Aquella derrota política está a flor de piel. El Gobierno hizo de la reforma judicial, amén de pensar en un trampolín para la permanencia futura en el poder, una bandera de campaña política. Tanto fue así que amalgamó dos reformas en una: propuso la elección de jueces y académicos mediante el voto popular pero inventó, en simultáneo, nuevas reglas de juego electoral. Prohibió, por ejemplo, la formación de agrupaciones o alianzas sólo para competir en los comicios de consejeros. Colocó otras restricciones insólitas: el reconocimiento nacional en 18 distritos, cuando para una elección presidencial la exigencia trepa sólo a 5. Ardides que parecieron colocar en tela de juicio el principio declamado de la democratización del Poder Judicial.
La derrota política se explicaría también con otro abanico de razones. El frustrado cambio en el sistema judicial nació con un proyecto que el cristinismo impuso con sus mayoría parlamentarias, sin atender los reclamos de la oposición, de jueces, académicos, especialistas y organizaciones sociales. ¿Cómo podría sostenerse, de ese modo, el alegato de la democratización blandido por Cristina? En verdad, el Gobierno venía sembrando, en ese campo, sólo incertidumbres. Invocó el mismo vocablo cuando abordó la ley de medios: la realidad indica que el cristinismo terminó tejiendo una red hegemónica de comunicación. Del total de licencias otorgadas hasta ahora por la AFSCA –órgano de aplicación de la ley– el 94% correspondieron a medios estatales o paraestatales. Aquel dominio, sin embargo, no se compadece con las audiencias conquistadas. No alcanza con tener dinero y poder para atraer el interés de las personas.
Otro antecedente válido resultó el pacto con Irán suscripto por el canciller Héctor Timerman. Cristina intentó amortiguar el impacto del acuerdo secreto sobre el atentado en la AMIA prometiendo un debate sin limitaciones.
Invocó en más de una ocasión, por cadena nacional, la necesidad de construir alrededor del tema una política de Estado. Aquel pacto fue aprobado en poquísimo tiempo por una apretada mayoría oficialista en el Congreso. En nada se logró progresar porque el régimen de Teherán estuvo hasta hace días en un proceso electoral cuyo desemboque – el triunfo de un líder moderado– arrojaría sobre el conflicto bilateral más dudas que otras cosa.

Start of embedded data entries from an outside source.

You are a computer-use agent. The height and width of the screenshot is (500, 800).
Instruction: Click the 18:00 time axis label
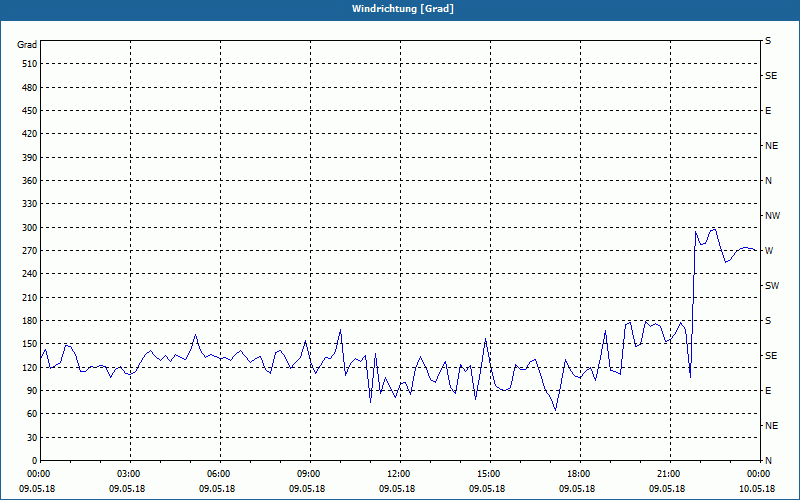580,474
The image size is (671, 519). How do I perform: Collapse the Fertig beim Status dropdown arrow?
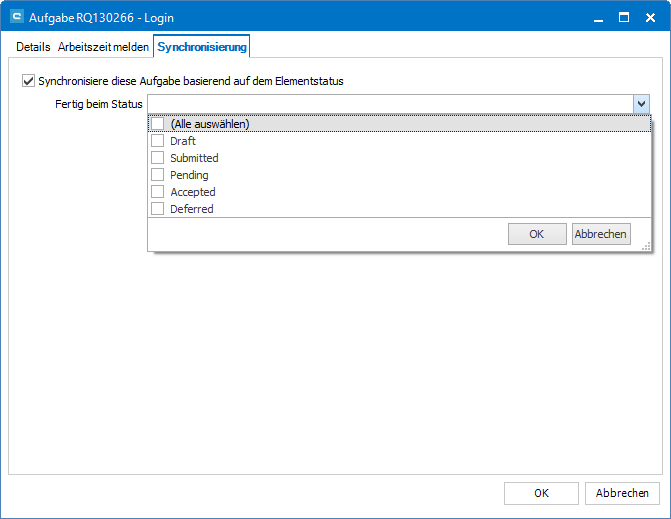641,104
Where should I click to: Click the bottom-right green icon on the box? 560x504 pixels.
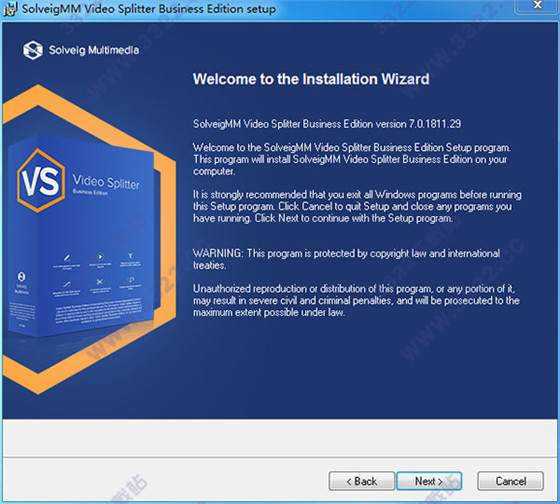(131, 279)
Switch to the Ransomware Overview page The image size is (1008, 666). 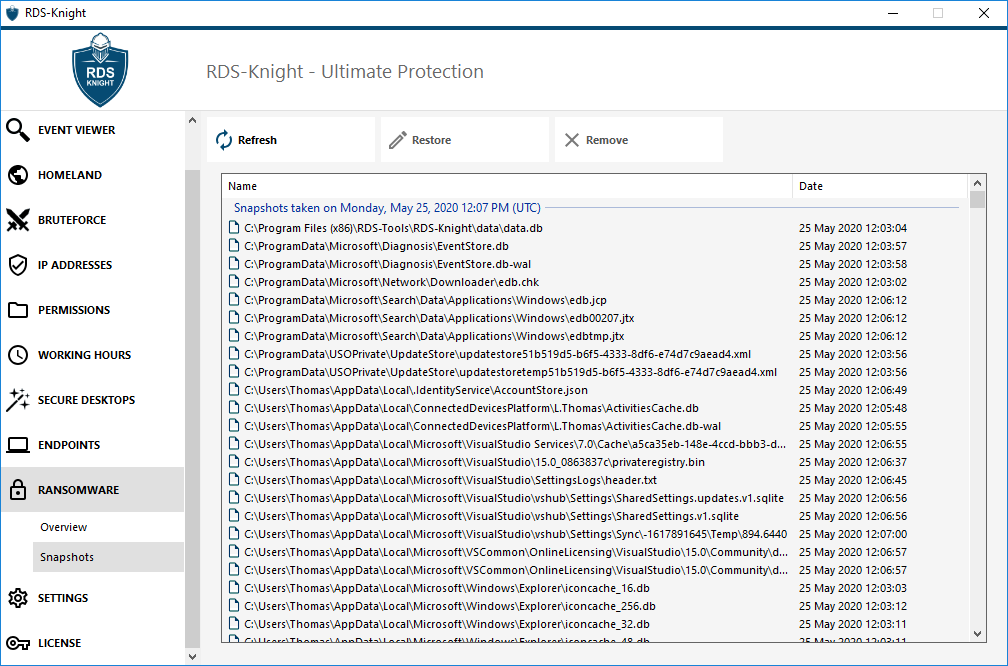click(63, 527)
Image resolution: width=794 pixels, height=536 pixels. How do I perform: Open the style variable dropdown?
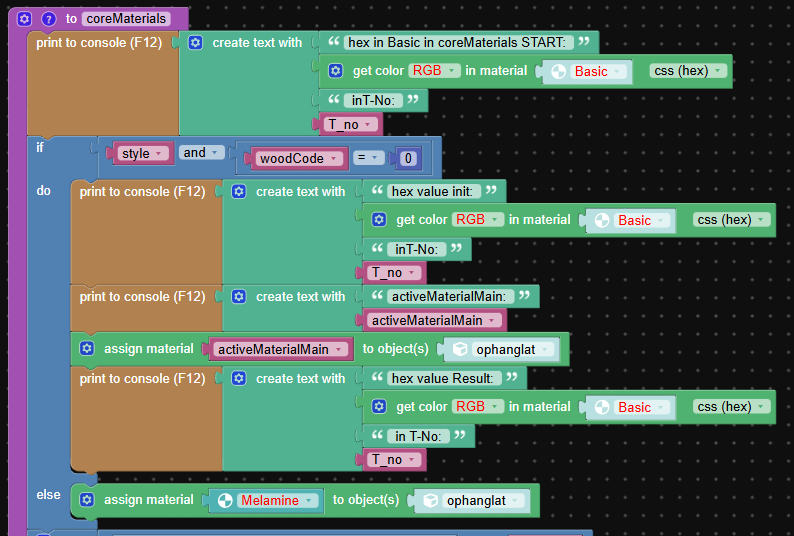pos(142,153)
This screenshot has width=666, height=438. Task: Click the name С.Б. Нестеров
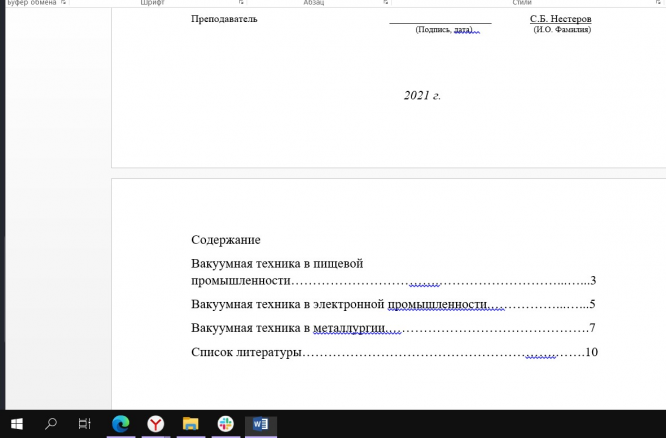click(x=560, y=19)
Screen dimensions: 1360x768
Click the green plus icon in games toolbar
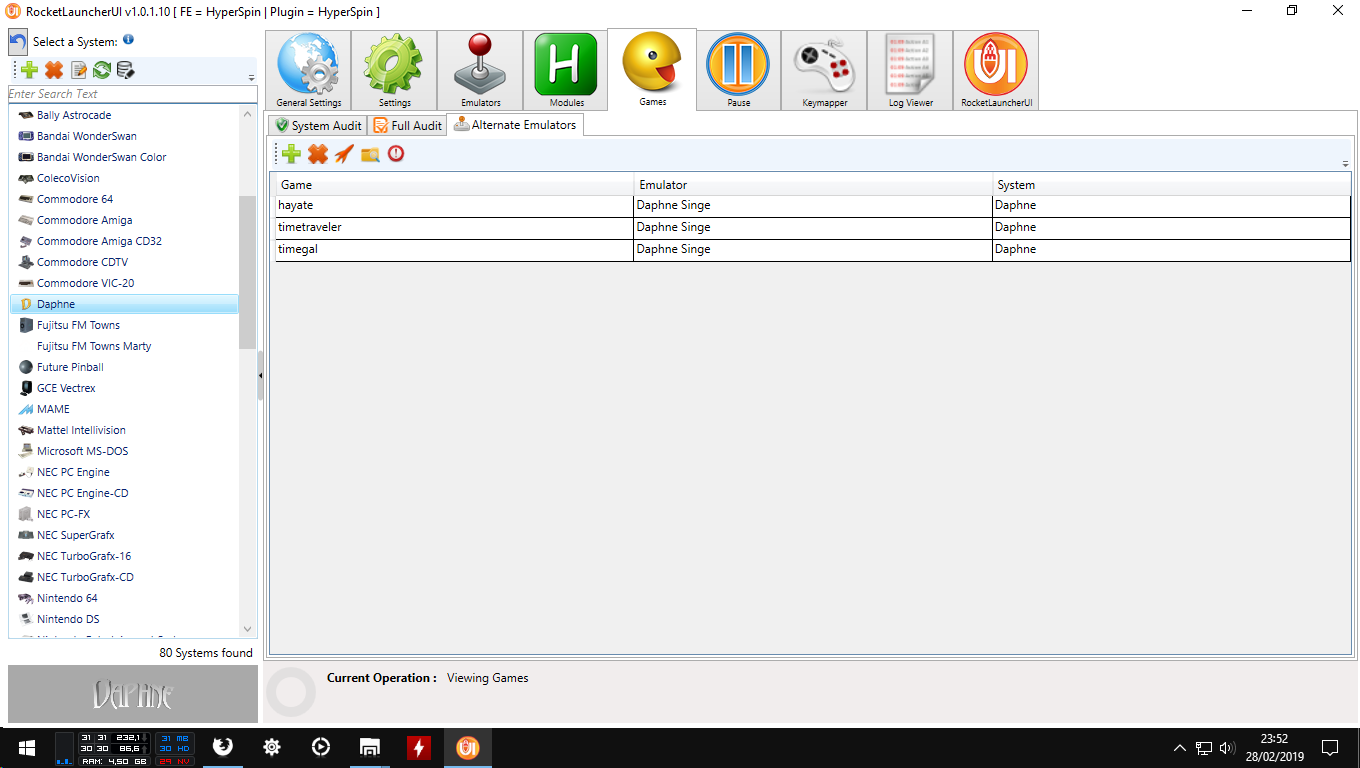(x=291, y=154)
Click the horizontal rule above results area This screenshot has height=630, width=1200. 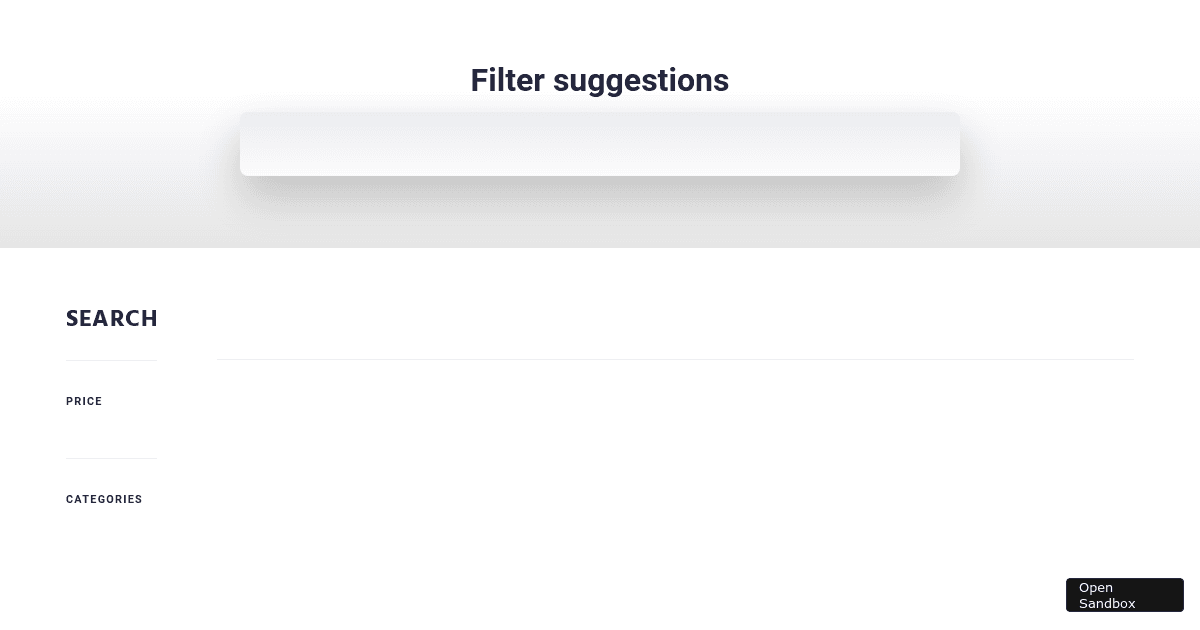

Tampoco se podría soslayar en la descripción de la derrota el capital político que el Gobierno puso en juego para alcanzar el objetivo. Ya se mencionó el papel del Congreso. Habría que reparar en la incursión del cristinismo en el Poder Judicial, donde consiguió una escisión clara. No importa el volumen que tenga la ONG, Justicia Legítima, donde convergen, como en todos lados, magistrados de buena y mala reputación. Importa más que ese sector de la Justicia haya hecho propio el discurso político del cristinismo. Tampoco interesarían mucho, a esta altura, los antecedentes profesionales que impulsaron a Alejandra Gils Carbó a la Procuración General. La jefa de los fiscales actúa como un ariete cristinista, al compás de las instrucciones que recibe desde la Casa Rosada. De hecho, opinó exactamente a la inversa que los jueces de la Corte sobre la elección de consejeros para la nueva Magistratura.

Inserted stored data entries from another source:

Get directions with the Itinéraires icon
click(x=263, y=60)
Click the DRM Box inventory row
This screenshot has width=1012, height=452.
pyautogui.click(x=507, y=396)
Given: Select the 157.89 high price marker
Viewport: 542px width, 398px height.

Para el final del recorrido el cristinismo guardó sus herramientas de presión. Recurrió al per sáltum no bien la jueza María Servini de Cubría declaró la inconstitucionalidad de las elección a consejeros. Envió a varias de sus pobres espadas políticas, entre ellas Julio De Vido, a advertir a los jueces de la Corte con anterioridad que rubricaran el fallo de ayer. De nada sirvió.

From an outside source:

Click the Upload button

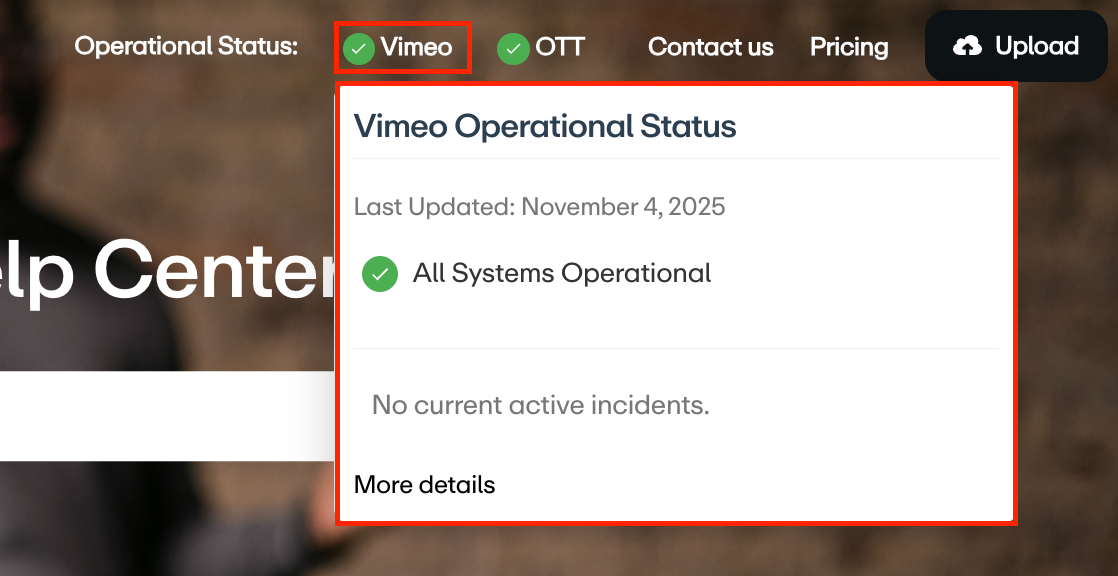tap(1015, 45)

El otro trazo grueso del máximo Tribunal apuntó a lo que seis de ellos definieron como una propensión a la “omnipotencia legislativa” del Gobierno. Es decir, a la imposición de sus criterios a través de mayorías legítimas sin tener en cuenta ningún orden jurídico. La Corte se alzó, en su pronunciamiento, como el último e indiscutido control de la constitucionalidad que tiene la democracia. “No es posible que bajo la invocación de la defensa de la voluntad popular pueda propugnarse el desconocimiento del orden jurídico, puesto que nada contraría más los intereses del pueblo que la propia transgresión constitucional”, entendieron en su fallo Ricardo Lorenzetti, Elena Highton, Carlos Fayt, Juan Carlos Maqueda, Enrique Petracchi y Carmen Argibay.
Con buenos reflejos, los jueces recordaron fallos sobre control constitucional que el Gobierno jamás objetó, quizás porque encuadraba en sus necesidades políticas. Entre un largo listado, cabría recoger dos: la inconstitucionalidad de las leyes de Obediencia Debida y Punto Final, que impedían juzgar las graves violaciones a los derechos humanos; la ley de Matrimonio Civil que, al impedir a las personas divorciadas volver a casarse, limitaba la autonomía individual. De ambas el ciclo kirchnerista extrajo un excelente rédito.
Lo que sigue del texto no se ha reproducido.